(Data for this exercise Opens)

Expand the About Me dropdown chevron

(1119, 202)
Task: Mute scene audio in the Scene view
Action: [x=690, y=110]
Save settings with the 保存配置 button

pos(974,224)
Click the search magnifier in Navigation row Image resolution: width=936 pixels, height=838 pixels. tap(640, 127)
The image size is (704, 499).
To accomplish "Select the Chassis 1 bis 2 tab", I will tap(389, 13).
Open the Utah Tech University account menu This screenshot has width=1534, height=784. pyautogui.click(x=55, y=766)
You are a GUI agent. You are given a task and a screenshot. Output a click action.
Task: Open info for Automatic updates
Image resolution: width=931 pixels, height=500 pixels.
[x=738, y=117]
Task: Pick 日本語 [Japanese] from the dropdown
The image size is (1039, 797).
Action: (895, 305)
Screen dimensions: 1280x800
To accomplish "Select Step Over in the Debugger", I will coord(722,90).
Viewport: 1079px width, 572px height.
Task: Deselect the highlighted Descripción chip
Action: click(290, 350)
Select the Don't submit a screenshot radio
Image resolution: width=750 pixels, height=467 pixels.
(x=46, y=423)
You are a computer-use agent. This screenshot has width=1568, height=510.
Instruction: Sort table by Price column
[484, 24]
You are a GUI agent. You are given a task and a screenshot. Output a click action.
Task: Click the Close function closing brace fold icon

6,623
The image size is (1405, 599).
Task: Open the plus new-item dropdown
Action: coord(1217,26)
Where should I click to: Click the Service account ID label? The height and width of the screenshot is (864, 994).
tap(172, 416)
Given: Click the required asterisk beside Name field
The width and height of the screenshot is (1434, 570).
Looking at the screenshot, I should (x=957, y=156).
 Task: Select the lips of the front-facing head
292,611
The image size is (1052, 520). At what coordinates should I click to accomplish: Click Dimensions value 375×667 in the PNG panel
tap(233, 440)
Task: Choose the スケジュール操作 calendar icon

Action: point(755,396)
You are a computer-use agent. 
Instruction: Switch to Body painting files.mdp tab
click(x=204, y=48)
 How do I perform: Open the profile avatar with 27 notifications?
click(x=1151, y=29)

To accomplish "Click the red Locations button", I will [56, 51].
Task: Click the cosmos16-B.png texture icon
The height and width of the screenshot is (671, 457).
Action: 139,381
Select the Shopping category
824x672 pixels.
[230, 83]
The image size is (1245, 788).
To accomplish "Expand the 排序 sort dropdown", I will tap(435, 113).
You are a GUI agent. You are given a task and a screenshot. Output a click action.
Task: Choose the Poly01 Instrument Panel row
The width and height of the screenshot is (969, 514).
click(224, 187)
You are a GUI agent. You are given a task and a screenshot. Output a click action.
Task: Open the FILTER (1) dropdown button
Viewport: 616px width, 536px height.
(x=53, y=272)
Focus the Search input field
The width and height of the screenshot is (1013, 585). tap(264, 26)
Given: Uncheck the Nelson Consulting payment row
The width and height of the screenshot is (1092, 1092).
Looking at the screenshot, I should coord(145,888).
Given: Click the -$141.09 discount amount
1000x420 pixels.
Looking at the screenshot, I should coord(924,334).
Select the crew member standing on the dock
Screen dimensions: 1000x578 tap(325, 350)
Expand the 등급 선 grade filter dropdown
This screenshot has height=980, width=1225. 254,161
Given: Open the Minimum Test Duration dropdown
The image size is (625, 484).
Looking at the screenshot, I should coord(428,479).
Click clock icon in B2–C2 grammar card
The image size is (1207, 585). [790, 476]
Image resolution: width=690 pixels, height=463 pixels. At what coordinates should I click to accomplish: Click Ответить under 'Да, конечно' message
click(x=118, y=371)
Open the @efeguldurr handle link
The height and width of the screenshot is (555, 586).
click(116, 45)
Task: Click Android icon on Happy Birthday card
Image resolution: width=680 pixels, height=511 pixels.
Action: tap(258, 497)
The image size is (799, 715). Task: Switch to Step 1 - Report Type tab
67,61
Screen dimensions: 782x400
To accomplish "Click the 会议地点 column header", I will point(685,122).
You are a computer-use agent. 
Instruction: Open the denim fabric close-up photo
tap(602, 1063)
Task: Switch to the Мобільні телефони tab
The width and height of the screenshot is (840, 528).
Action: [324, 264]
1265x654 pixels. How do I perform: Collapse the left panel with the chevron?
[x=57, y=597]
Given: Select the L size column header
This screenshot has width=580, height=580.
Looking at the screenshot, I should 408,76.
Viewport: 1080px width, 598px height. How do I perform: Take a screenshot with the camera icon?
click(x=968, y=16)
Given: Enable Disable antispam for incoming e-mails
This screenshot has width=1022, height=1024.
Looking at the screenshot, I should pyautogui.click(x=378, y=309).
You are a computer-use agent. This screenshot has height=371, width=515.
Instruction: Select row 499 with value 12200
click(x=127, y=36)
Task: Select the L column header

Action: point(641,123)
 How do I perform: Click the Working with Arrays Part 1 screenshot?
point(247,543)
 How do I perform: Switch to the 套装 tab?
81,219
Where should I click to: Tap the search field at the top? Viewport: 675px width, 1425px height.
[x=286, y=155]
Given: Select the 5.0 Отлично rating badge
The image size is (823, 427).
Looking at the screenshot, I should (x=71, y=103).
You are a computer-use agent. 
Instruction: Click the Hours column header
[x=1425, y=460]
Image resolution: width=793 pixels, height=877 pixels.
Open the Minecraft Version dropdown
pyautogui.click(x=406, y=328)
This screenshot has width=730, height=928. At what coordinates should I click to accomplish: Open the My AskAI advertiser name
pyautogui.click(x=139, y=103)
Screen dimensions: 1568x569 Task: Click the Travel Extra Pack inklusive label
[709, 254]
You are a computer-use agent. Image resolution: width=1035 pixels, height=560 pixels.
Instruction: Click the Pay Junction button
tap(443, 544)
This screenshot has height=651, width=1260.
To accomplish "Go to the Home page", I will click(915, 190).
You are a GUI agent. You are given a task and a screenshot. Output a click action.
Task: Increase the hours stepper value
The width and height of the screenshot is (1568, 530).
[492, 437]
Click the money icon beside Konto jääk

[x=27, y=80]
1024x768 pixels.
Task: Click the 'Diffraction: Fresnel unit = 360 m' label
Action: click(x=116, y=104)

(Data for this exercise Closes)

● Problem details:
Each line from the one with "Image resolution: width=793" through the end of the entries above is to be returned word for word. Nothing else belongs in the answer.

● Response area:
Image resolution: width=793 pixels, height=877 pixels.
Open the Minecraft Version dropdown
pyautogui.click(x=406, y=328)
This screenshot has width=730, height=928. At what coordinates should I click to accomplish: Open the My AskAI advertiser name
pyautogui.click(x=139, y=103)
Screen dimensions: 1568x569 Task: Click the Travel Extra Pack inklusive label
[709, 254]
You are a computer-use agent. Image resolution: width=1035 pixels, height=560 pixels.
Instruction: Click the Pay Junction button
tap(443, 544)
This screenshot has height=651, width=1260.
To accomplish "Go to the Home page", I will click(915, 190).
You are a GUI agent. You are given a task and a screenshot. Output a click action.
Task: Increase the hours stepper value
The width and height of the screenshot is (1568, 530).
[492, 437]
Click the money icon beside Konto jääk

[x=27, y=80]
1024x768 pixels.
Task: Click the 'Diffraction: Fresnel unit = 360 m' label
Action: click(x=116, y=104)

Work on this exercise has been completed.